── Given records

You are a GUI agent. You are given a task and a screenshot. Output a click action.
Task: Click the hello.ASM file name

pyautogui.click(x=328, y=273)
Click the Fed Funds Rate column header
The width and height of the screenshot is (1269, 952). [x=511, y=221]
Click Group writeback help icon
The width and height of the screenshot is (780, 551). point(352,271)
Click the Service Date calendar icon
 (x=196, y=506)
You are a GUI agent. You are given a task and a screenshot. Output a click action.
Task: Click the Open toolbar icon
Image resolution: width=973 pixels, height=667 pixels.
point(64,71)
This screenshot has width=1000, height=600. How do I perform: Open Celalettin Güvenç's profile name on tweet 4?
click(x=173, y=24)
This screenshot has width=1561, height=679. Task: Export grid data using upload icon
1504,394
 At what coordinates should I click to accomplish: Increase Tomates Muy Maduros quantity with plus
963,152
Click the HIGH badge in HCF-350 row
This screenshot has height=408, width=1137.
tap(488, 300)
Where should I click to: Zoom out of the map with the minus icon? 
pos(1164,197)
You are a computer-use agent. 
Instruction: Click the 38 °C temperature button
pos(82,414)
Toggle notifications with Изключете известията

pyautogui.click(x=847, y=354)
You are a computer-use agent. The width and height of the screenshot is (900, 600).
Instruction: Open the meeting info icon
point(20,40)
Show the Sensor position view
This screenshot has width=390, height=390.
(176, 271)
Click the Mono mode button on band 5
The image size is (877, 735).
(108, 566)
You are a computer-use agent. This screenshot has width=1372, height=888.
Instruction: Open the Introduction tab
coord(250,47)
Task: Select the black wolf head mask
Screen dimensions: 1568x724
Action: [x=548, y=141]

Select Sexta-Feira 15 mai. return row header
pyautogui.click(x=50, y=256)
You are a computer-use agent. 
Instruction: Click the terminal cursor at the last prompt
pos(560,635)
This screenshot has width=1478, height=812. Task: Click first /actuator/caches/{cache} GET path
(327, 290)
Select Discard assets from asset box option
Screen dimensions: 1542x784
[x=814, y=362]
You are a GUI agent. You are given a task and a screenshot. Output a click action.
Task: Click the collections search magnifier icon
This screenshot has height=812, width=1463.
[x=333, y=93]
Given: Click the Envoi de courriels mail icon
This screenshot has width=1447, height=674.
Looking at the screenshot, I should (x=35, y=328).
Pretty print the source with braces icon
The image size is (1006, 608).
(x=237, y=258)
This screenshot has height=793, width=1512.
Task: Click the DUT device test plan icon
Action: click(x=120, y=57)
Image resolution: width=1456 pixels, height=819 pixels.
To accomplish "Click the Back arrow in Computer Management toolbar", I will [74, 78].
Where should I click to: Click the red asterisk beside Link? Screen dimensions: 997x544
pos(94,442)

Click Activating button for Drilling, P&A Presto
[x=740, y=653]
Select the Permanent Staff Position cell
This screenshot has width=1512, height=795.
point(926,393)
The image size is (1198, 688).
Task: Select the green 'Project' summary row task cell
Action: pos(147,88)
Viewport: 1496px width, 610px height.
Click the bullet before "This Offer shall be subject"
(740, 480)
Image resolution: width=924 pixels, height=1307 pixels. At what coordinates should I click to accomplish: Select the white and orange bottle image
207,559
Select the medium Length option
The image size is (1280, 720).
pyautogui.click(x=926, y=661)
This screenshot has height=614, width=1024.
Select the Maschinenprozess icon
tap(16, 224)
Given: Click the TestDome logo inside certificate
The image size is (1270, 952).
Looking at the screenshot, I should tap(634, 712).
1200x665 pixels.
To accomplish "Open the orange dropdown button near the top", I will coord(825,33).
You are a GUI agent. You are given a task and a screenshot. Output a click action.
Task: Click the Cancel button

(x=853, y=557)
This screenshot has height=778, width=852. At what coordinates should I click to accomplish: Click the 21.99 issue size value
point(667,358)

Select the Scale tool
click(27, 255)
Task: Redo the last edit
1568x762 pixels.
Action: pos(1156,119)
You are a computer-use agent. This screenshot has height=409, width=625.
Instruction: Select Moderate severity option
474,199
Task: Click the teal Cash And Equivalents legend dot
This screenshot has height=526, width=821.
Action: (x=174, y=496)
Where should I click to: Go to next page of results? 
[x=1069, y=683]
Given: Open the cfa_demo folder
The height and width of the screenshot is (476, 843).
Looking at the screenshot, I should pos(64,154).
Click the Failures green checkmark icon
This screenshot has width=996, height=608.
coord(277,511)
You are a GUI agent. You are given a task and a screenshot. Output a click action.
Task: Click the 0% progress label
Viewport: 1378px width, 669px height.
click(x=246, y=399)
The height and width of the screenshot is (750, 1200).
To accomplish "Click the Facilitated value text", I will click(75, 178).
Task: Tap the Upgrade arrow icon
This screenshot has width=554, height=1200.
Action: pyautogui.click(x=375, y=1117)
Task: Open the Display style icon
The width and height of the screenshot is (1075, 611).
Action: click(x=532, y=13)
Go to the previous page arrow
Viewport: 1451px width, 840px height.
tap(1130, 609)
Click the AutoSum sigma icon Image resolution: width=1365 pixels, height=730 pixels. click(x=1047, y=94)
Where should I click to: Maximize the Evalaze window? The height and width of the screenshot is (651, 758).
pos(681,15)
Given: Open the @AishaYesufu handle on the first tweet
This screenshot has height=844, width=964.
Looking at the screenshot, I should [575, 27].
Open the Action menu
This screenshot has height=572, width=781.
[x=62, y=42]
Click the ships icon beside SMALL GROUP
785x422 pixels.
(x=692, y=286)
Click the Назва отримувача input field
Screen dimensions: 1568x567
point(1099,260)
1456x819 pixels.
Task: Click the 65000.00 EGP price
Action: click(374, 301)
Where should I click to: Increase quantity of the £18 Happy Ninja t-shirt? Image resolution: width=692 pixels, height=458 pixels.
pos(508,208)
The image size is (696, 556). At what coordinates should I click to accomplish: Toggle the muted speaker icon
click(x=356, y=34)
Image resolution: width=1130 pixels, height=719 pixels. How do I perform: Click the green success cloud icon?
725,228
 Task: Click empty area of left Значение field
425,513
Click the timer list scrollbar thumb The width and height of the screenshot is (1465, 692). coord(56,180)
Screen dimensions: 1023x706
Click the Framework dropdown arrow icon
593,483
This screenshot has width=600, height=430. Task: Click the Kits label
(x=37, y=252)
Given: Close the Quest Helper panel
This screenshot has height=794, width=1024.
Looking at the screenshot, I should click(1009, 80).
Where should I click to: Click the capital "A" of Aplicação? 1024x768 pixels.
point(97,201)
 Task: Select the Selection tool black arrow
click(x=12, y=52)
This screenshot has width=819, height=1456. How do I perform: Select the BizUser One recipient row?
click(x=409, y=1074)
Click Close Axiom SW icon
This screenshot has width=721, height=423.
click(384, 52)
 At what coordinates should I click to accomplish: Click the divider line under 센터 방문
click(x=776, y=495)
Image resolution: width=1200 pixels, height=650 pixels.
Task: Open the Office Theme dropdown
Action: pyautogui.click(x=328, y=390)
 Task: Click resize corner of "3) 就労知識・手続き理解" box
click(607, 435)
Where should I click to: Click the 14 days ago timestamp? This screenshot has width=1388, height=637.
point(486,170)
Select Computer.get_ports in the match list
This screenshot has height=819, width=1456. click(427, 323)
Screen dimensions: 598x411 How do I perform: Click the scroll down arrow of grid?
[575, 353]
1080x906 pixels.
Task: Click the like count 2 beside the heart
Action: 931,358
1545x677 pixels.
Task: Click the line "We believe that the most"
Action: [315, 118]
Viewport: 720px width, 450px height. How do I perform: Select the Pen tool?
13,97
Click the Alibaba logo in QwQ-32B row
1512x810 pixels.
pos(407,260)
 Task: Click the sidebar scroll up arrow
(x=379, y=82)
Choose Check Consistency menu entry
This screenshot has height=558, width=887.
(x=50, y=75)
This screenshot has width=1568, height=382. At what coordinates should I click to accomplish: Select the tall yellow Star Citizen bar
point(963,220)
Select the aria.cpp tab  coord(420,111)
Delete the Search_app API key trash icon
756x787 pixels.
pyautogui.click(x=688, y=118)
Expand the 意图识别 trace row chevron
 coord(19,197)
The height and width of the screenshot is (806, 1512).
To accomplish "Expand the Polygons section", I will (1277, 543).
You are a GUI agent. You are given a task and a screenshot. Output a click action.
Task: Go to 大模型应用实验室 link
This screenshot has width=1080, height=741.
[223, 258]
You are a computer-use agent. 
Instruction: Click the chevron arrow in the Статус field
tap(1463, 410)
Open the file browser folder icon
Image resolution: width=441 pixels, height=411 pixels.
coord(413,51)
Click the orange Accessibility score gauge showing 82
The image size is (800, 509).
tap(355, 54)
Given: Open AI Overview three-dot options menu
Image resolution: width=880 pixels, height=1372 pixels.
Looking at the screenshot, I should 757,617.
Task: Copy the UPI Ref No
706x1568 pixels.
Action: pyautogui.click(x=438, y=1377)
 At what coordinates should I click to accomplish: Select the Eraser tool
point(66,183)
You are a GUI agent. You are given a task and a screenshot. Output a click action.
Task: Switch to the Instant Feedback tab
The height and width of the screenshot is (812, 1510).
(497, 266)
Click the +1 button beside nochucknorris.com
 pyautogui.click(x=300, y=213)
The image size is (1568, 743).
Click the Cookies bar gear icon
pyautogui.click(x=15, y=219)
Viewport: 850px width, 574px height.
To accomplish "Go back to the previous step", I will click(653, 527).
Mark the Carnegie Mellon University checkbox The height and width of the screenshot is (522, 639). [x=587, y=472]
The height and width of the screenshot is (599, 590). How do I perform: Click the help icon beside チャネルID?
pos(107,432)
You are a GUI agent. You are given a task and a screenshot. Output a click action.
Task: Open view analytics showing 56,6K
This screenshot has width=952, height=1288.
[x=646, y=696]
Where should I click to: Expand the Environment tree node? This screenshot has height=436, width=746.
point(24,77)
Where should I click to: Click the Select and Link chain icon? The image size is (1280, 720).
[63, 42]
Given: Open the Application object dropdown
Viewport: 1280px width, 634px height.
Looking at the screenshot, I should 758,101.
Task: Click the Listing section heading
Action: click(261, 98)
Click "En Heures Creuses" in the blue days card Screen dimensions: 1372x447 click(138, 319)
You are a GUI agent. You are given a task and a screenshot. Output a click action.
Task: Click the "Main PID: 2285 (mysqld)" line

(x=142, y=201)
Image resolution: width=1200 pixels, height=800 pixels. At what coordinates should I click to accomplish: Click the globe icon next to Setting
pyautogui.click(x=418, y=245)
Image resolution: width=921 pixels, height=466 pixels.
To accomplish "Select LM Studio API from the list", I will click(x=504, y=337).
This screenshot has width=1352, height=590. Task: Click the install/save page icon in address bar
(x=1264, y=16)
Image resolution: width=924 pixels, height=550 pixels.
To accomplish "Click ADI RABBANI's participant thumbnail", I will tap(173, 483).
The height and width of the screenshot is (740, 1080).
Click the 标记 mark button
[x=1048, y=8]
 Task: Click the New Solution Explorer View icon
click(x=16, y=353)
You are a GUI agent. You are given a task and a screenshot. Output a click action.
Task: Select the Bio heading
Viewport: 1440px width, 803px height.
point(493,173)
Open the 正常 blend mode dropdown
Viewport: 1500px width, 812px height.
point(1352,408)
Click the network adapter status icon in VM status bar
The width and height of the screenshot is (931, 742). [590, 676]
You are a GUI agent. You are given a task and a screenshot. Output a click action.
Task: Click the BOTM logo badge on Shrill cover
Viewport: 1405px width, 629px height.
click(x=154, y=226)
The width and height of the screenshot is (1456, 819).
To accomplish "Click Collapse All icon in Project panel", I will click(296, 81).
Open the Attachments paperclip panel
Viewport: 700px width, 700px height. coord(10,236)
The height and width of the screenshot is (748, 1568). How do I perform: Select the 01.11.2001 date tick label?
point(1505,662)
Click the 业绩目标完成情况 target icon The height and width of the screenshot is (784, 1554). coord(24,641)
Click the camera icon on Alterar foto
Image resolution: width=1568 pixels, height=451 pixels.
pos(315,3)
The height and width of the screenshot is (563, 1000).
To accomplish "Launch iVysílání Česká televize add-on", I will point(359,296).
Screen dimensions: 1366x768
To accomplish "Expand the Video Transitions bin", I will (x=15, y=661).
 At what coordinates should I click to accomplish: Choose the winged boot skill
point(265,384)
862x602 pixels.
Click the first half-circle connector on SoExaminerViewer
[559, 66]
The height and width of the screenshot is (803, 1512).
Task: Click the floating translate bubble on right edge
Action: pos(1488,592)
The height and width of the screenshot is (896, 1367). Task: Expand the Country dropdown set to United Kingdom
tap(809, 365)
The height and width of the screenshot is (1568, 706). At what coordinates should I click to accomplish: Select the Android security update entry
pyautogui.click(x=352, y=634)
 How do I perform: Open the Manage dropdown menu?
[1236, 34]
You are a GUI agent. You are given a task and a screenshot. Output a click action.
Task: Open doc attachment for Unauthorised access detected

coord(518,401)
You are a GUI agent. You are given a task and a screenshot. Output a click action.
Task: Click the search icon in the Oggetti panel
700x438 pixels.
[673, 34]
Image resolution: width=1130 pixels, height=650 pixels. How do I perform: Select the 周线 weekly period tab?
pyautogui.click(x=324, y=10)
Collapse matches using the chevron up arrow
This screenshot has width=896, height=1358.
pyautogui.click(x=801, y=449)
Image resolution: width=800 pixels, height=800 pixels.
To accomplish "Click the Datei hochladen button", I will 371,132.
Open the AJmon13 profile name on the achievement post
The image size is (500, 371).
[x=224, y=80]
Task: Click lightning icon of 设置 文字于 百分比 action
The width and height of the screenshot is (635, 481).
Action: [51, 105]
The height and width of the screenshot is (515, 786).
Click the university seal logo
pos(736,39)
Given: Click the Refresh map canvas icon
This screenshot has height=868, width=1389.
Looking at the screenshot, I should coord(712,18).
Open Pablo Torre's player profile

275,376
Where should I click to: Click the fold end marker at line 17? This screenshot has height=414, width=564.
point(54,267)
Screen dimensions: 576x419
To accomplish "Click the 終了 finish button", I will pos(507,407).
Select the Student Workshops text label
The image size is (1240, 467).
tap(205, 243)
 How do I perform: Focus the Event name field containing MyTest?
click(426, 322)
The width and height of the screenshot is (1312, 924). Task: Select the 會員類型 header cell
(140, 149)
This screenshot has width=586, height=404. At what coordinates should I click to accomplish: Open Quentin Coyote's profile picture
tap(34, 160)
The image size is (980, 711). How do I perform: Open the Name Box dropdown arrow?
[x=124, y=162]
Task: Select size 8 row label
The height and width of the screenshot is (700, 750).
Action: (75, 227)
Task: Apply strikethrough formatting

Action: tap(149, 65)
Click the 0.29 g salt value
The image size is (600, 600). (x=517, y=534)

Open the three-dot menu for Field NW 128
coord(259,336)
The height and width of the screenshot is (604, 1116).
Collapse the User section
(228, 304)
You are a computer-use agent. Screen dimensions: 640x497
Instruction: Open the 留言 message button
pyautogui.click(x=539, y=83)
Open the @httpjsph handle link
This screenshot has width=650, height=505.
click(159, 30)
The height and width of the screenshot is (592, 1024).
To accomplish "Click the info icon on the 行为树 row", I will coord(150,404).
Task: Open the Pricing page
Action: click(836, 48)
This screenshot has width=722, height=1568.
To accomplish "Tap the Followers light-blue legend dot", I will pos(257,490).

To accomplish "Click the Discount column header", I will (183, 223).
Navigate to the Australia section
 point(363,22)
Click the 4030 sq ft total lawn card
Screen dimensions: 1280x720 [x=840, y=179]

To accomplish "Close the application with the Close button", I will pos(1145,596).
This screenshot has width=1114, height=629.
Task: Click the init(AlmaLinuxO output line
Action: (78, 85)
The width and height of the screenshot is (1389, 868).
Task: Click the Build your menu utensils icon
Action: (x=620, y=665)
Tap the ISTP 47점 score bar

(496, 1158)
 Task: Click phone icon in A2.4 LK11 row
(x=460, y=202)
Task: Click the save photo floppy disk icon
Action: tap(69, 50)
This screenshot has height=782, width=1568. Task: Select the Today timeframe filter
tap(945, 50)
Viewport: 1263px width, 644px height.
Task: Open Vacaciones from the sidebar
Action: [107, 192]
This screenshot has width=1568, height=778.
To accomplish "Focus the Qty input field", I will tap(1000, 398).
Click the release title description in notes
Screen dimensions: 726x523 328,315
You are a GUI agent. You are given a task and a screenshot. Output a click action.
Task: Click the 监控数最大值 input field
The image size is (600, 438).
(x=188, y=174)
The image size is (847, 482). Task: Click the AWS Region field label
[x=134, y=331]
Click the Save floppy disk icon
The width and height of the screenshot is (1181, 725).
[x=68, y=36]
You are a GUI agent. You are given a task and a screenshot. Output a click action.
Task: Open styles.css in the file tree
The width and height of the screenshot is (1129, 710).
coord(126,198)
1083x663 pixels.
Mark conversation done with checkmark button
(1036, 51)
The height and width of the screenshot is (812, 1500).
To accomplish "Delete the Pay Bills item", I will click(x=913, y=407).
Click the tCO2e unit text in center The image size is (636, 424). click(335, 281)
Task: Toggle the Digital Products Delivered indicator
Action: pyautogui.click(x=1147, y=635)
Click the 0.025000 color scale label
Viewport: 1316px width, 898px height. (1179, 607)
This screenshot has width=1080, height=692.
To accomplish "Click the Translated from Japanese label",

────

> [Written task]: Rewrite as a numbered list the lines from the one containing "This screenshot has width=1080, height=692." through the end of the data above, leaving out any blank lines.

> [Output of the task]:
1. This screenshot has width=1080, height=692.
2. To accomplish "Click the Translated from Japanese label",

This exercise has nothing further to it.